╭─ Entries shown

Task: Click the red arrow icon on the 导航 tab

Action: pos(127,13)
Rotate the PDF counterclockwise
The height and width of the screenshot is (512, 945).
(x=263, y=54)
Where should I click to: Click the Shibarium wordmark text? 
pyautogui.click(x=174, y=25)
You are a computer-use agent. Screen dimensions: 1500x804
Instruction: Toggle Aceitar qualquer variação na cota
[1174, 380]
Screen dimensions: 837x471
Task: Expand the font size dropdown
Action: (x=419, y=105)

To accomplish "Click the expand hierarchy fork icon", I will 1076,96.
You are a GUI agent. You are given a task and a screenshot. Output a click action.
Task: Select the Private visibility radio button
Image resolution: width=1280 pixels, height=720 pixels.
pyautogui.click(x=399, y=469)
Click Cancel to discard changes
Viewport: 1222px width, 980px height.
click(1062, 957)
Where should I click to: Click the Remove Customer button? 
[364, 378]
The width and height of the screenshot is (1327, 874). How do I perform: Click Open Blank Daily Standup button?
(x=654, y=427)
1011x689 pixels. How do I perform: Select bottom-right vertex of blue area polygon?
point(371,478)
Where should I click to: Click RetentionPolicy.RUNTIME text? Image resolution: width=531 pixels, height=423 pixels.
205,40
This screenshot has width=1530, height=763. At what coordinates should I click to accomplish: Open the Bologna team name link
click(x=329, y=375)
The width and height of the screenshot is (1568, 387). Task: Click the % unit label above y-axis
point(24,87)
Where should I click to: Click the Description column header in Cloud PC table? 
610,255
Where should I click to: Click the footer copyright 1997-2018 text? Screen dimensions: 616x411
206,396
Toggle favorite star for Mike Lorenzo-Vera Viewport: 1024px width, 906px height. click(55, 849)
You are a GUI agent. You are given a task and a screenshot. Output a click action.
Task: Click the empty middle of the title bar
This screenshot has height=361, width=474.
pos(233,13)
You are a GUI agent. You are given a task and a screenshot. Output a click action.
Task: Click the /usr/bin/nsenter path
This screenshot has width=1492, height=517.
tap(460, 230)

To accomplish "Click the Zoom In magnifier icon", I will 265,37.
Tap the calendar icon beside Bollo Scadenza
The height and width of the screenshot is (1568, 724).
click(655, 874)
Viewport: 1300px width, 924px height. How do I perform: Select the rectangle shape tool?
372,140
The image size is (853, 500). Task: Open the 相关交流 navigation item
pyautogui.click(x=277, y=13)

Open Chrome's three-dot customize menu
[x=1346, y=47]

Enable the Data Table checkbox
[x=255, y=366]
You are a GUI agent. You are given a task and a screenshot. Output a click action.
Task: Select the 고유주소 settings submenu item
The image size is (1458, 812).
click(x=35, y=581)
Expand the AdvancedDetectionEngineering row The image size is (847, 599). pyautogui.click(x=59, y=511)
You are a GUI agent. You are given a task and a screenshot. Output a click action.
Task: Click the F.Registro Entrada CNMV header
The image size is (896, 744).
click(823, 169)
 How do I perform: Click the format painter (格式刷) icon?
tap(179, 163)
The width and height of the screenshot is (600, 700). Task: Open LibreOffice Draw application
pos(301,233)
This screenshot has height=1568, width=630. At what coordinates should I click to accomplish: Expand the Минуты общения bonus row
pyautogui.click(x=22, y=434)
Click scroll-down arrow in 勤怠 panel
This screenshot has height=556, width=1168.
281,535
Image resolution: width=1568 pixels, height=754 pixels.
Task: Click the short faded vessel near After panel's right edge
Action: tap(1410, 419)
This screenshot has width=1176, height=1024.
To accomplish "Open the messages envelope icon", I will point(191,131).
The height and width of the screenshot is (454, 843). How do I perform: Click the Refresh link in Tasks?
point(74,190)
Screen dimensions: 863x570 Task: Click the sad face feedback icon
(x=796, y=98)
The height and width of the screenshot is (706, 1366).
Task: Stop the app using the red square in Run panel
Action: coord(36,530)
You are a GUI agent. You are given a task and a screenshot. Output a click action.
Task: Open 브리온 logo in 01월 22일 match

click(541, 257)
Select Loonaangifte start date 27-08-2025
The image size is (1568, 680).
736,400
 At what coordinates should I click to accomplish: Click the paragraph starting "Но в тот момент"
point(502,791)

╰─

# About this exercise
Set down again, word for word, the stretch of records from the line with "Enable the Data Table checkbox" to the line with "Expand the AdvancedDetectionEngineering", both of those lines included.

# Response to the task
Enable the Data Table checkbox
[x=255, y=366]
You are a GUI agent. You are given a task and a screenshot. Output a click action.
Task: Select the 고유주소 settings submenu item
The image size is (1458, 812).
click(x=35, y=581)
Expand the AdvancedDetectionEngineering row The image size is (847, 599). pyautogui.click(x=59, y=511)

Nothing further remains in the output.